Knowledge Extraction Stage: APT analysis reports are scanned to recognize IoCs and other contextual entities like malwares, APT groups, and countries.
Graph Generation Stage: Using previously extracted CTI knowledge, a graph of nodes and edges is formed.
Graph Analysis Stage: The most influential APT groups and IoCs are detected. Results are interpreted in the context of APT attacks.
Gathering Analysis Results: Numerical analysis results are captured in this stage. Outputs of applied algorithms needed to be interpreted.
Interpreting Analysis Results: Outputs of applied algorithms were interpreted in this stage. Generated scores at the previous stage needed more contextual explanation. The most remarkable output of the stage was strategic CTI generated for long-term usage.

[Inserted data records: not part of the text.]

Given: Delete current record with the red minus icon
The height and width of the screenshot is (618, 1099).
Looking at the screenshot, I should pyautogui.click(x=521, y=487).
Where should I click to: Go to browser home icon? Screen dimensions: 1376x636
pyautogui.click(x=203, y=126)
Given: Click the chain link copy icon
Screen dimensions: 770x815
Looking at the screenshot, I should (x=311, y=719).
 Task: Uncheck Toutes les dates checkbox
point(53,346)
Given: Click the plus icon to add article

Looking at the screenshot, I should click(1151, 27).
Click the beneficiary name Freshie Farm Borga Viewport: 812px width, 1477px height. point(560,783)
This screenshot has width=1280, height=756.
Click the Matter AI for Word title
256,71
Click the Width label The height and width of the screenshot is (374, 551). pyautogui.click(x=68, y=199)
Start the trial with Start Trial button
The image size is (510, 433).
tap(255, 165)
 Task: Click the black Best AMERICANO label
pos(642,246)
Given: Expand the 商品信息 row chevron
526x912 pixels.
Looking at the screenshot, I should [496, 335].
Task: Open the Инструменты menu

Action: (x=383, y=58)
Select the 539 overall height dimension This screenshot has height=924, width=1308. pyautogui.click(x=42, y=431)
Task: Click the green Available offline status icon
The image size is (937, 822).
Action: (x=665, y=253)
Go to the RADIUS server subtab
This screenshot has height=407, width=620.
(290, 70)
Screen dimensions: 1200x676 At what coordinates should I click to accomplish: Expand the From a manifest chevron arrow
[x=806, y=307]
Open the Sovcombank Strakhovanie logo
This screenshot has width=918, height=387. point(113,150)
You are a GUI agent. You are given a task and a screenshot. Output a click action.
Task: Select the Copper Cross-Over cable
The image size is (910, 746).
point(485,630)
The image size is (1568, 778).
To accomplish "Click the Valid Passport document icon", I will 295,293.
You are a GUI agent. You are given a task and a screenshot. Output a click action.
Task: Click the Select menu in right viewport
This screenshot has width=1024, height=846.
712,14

High-level architecture of the framework indicating process flow between stages is presented in Figure 1. Our methodology is based on the theoretical principles of graph theory, and the proof of concept is studied empirically. The entire process covering the framework was implemented with a series of programming languages and techniques. The results of future described analyses in the study were presented numerically. The strategic CTI was produced by interpreting the results of the analysis.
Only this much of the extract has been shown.